Actionnariat salarié

Comment récompenser au mieux ses collaborateurs ?

L’épargne salariale et l’actionnariat salarié, présents dans les grandes entreprises, sont aussi des mécanismes accessibles aux PME
Le dirigeant a le choix entre différentes options pour bien récompenser ses collaborateurs

Laura Castineiras, responsable de l'ingéniérie de la rémunération et de la protection sociale, et Stéphane Flandin, responsable de l'ingéniérie patrimoniale, Expert & Finance

Depuis 2005, plusieurs lois et décrets sont intervenus dans le domaine de l’épargne salariale et de l’actionnariat salarié, avec un même objectif : permettre le plus large développement de ces dispositifs et faire en sorte qu’un grand nombre de salariés puissent y avoir accès. Malgré une progression des salariés bénéficiant de ces outils, ces derniers restent concentrés dans les grandes entreprises. Pourtant, ce sont des mécanismes intéressants qui sont accessibles aux PME. Prenons l’exemple de la Menuiserie Dupont, une SASU spécialisée dans le secteur d'activité des travaux de menuiserie bois et PVC évaluée aujourd’hui à 1.000.000 euros, créée par M. Yves Dupont, président, il y a plus de 30 ans. La SASU emploie à ce jour 12 salariés : 3 apprentis, 1 secrétaire, 3 manœuvres aide-menuisiers, 3 menuisiers agenceurs poseurs, 1 maître-ouvrier, Guy, qui réalise les travaux les plus délicats, et 1 chef d’équipe, Claude, qui assure de manière permanente la conduite et l’animation d’une équipe. L’entreprise est en pleine croissance et M. Yves Dupont souhaite anticiper la transmission de son entreprise. Il a deux enfants qui ne sont pas intéressés par la reprise de l’activité. M. Yves Dupont, très attaché à la pérennité de son entreprise, envisage, afin de motiver les salariés à la reprise de la structure, de leur céder la société dans des conditions avantageuses pour tous. Il sera alors conseillé à M. Yves Dupont de récompenser ses salariés en améliorant leur système de rémunération, et d’avantager le potentiel salarié repreneur avec l’attribution d’actions gratuites et une donation de titres.

1) Epargne salariale

L’épargne salariale permet à M. Dupont de répondre à ses objectifs, dans un cadre fiscal et social avantageux pour l’entreprise et les bénéficiaires. Elle recouvre un ensemble de dispositifs dont l’objectif est d’associer les salariés aux résultats de leur entreprise et de favoriser l’épargne collective (intéressement, participation, plan d’épargne entreprise PEE, plan d’épargne pour la retraite collectif Perco). M. Dupont souhaite encourager la croissance de son entreprise. L'intéressement est sans doute le dispositif qui reflète le mieux la philosophie de l'épargne salariale en associant les salariés aux résultats de l’entreprise en fonction d’objectifs préalablement définis.

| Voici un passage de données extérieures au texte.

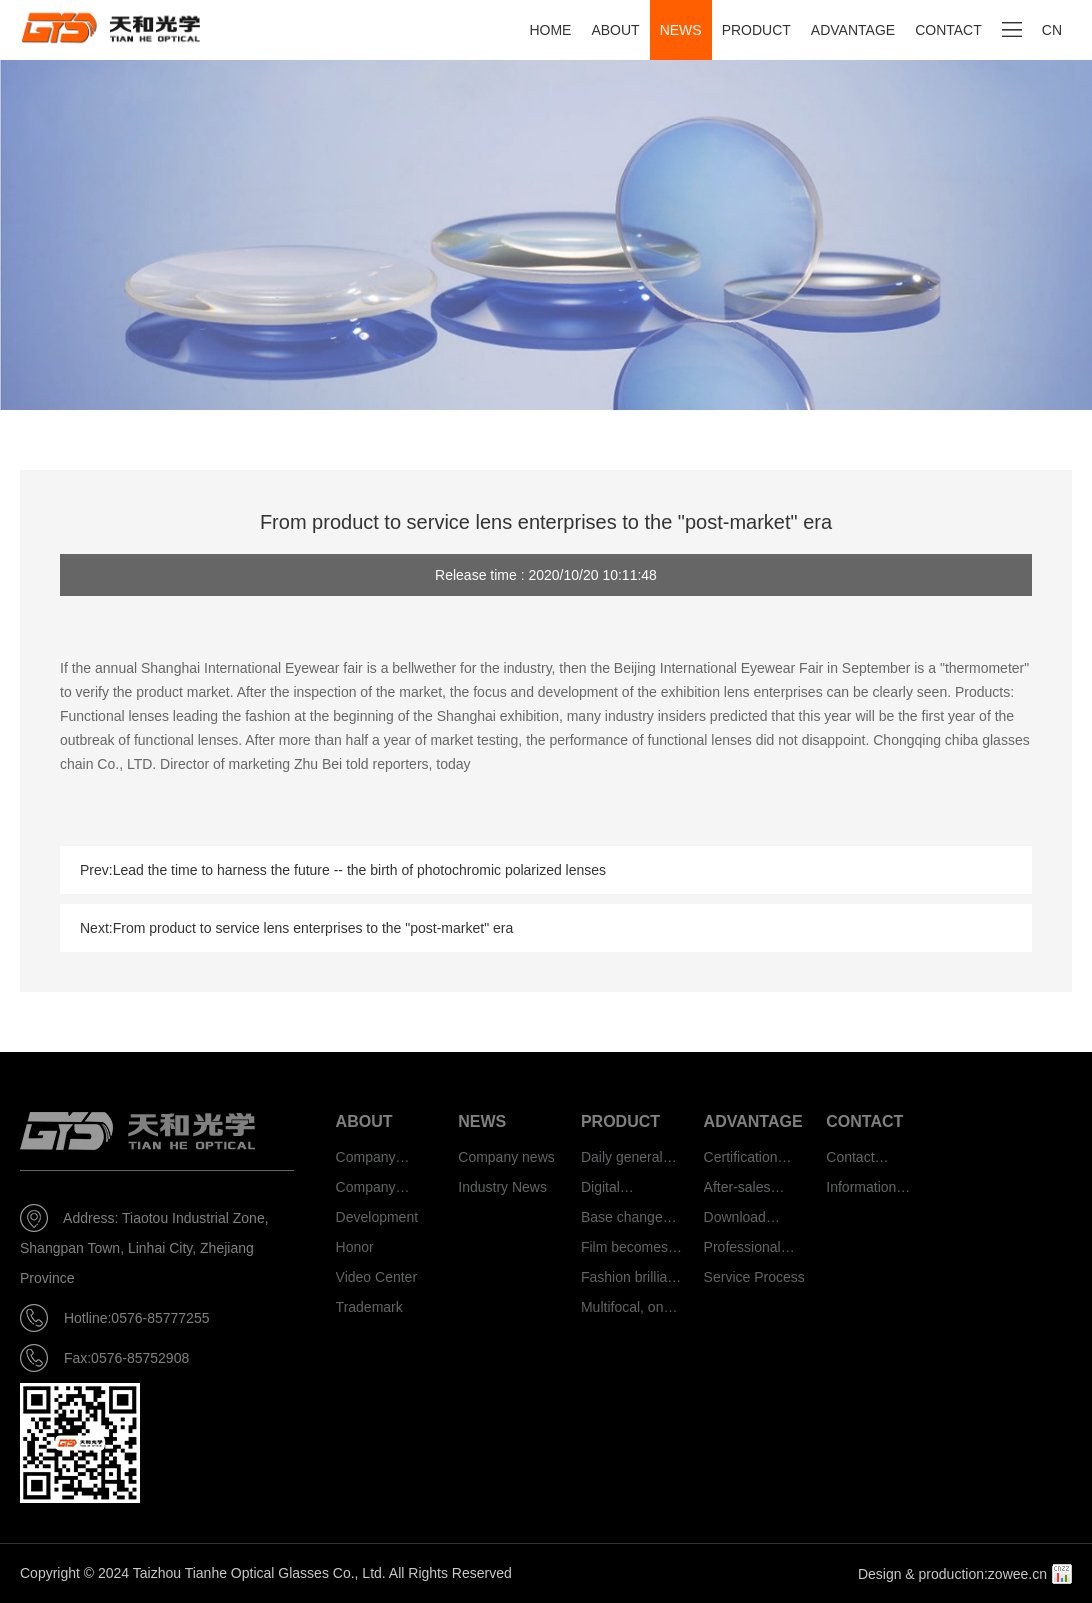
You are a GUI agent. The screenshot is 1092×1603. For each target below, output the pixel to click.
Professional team (742, 1250)
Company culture (366, 1190)
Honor (355, 1247)
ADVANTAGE (853, 30)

La mise en œuvre d’un accord respecte plusieurs étapes. Tout d’abord, il est nécessaire de fixer le budget global. M. Dupont envisage de verser un montant équivalent à un mois de salaire. La masse salariale de la menuiserie est de 342.400 euros. La prime globale d’intéressement brute distribuable serait de 28.534 euros, soit environ 8 % de la masse salariale. Ensuite, le seuil de déclenchement est à définir. L’entreprise doit définir un objectif aléatoire à atteindre sur la durée de l’accord (trois ans). Les objectifs peuvent être liés au résultat ou à la performance. M. Dupont souhaite améliorer la gestion de ses stocks, et diminuer le taux d’intervention SAV. Ces critères pertinents peuvent être retenus dans le cadre de l’accord d’intéressement sous réserve d’être mesurables et contrôlables. Un outil de mesure précis du suivi de ces éléments (tableau de bord, outil informatique…) est indispensable. Attention : il est préférable de coller à la réalité de l’entreprise et de retenir des indicateurs opérationnels clairs et simples, qui n’apparaissent pas obscurs aux yeux des salariés. Enfin, il reste à déterminer un mode de répartition entre les bénéficiaires. Sur ce point, les accords peuvent prévoir de nombreuses possibilités :

- soit une répartition uniforme ;

- soit une répartition proportionnelle au salaire ;

- soit une répartition proportionnelle à la durée de présence (temps de travail) ;

- soit une répartition utilisant conjointement plusieurs de ces critères.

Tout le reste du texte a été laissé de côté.